Use the default R functions to load your own protein lists of interest into R
(e.g. read.table
).
These proteins of interest are applied to find relevant interactions in the corresponding species iRefIndex file. iRefIndex tables are available for the seven most established model organisms and can be found here: http://irefindex.org/wiki/index.php?title=iRefIndex. You can also use the corresponding iRefR-package to directly archive the iRefIndex data frames from this page. Unfortunately, the package is not updated as frequently as the web page and it may be that you do not get the latest release of a corresponding file.
In the "autophagy induction" test data set, only a very small part of the iRefIndex files for yeast and human are provided which contain the relevant interactions necessary for this tutorial. The complete files are much larger. The data frames "human.ai.irefindex" and "yeast.ai.irefindex" in the test data set contain these corresponding iRefIndex parts. See:
str(human.ai.irefindex) str(yeast.ai.irefindex)
You also need the result files produced by the BLAST+ toolkit provided by the NCBI web page: http://blast.ncbi.nlm.nih.gov/Blast.cgi?PAGE_TYPE=BlastDocs&DOC_TYPE=Download. The test data set already includes the necessary results of the BLAST searches of the proteoms of P. anserina against the proteoms of yeast and human ("pa2human.ai.homologs" and "pa2yeast.ai.homologs"):
head(pa2yeast.ai.homologs) head(pa2human.ai.homologs)

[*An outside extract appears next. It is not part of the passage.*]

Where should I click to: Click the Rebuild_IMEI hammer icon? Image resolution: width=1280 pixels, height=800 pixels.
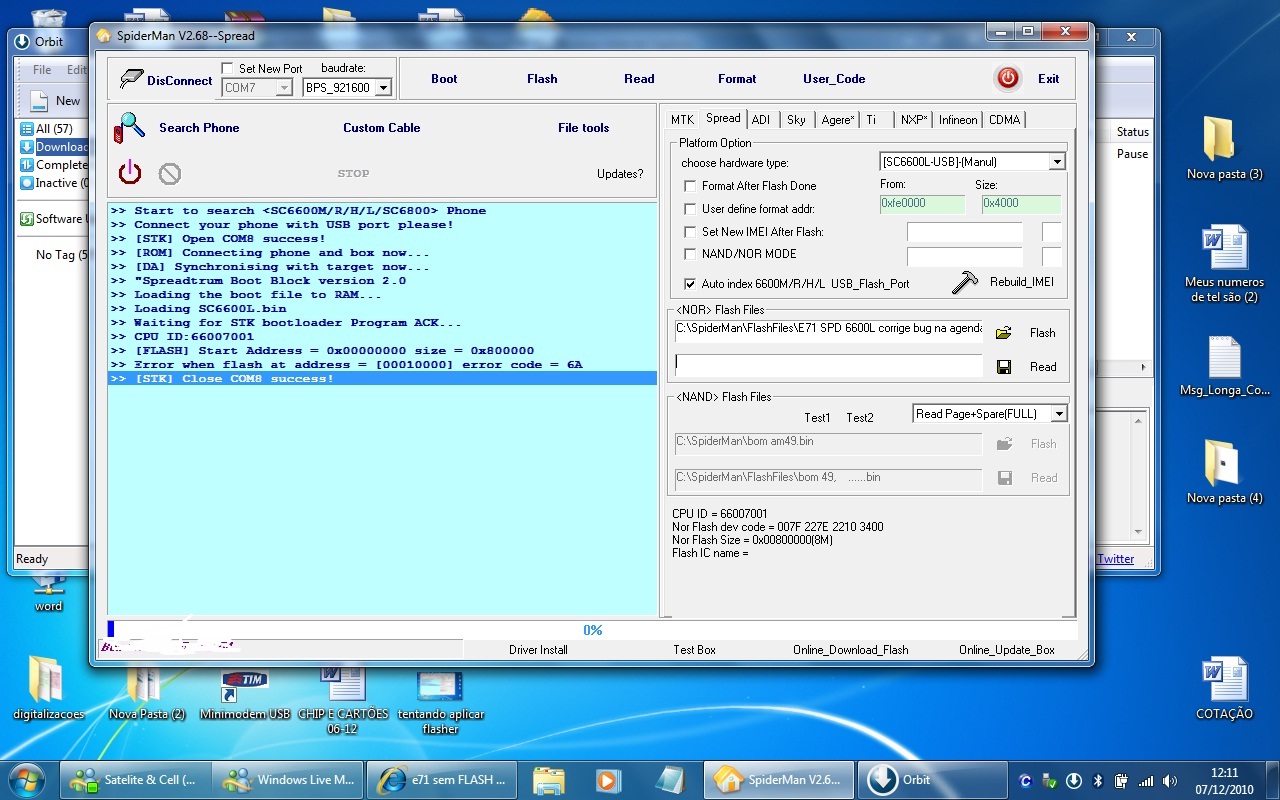click(x=965, y=282)
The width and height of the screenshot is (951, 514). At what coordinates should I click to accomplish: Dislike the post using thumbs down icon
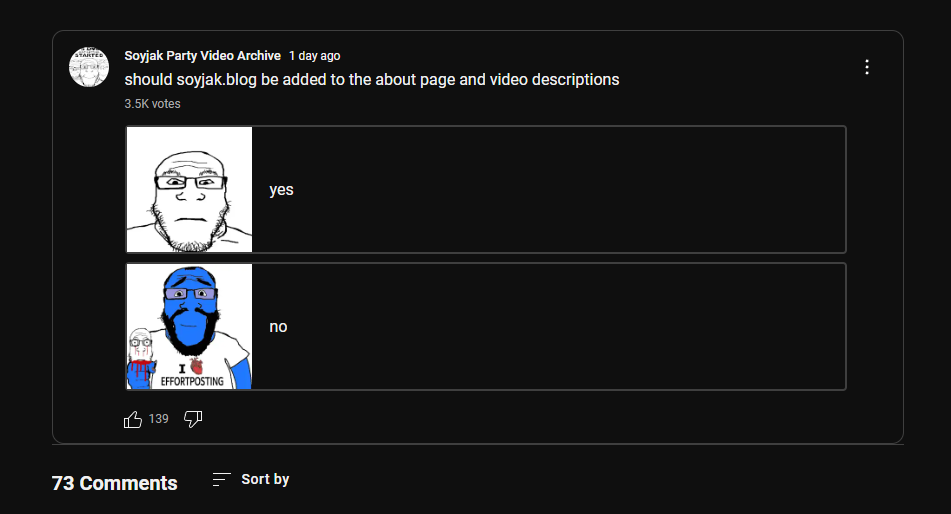193,419
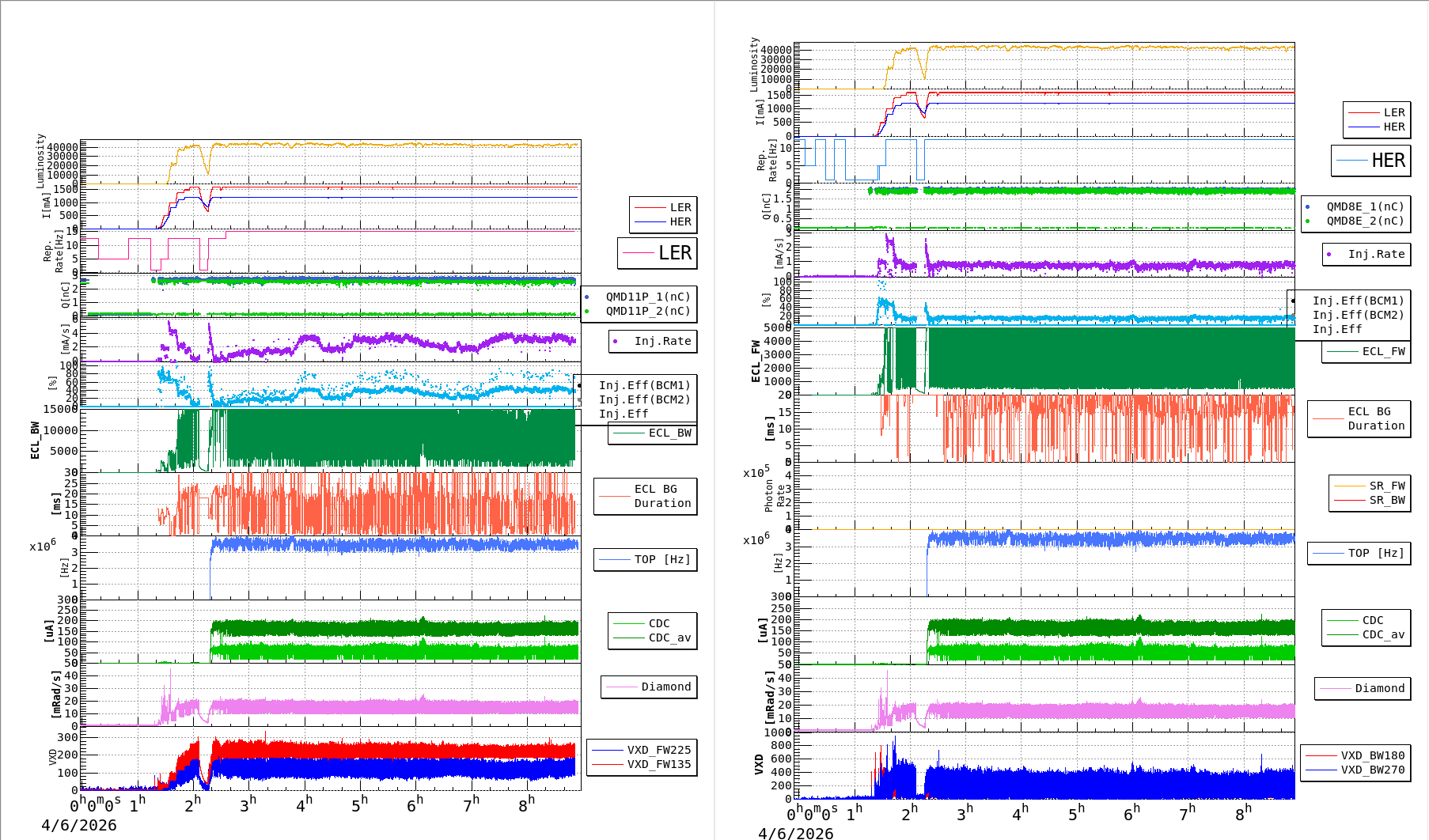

The second column (V2) contains the protein identifiers of the corresponding reference species to which the protein of the target species (here: P. anserina) in the first column (V1) is homologous. Keep in mind that these protein identifiers are equal to those we used in the protein lists described above.
If you are unfamiliar with this toolkit, we refer to the BLAST+ user manual or to the broadly available tutorials in the web.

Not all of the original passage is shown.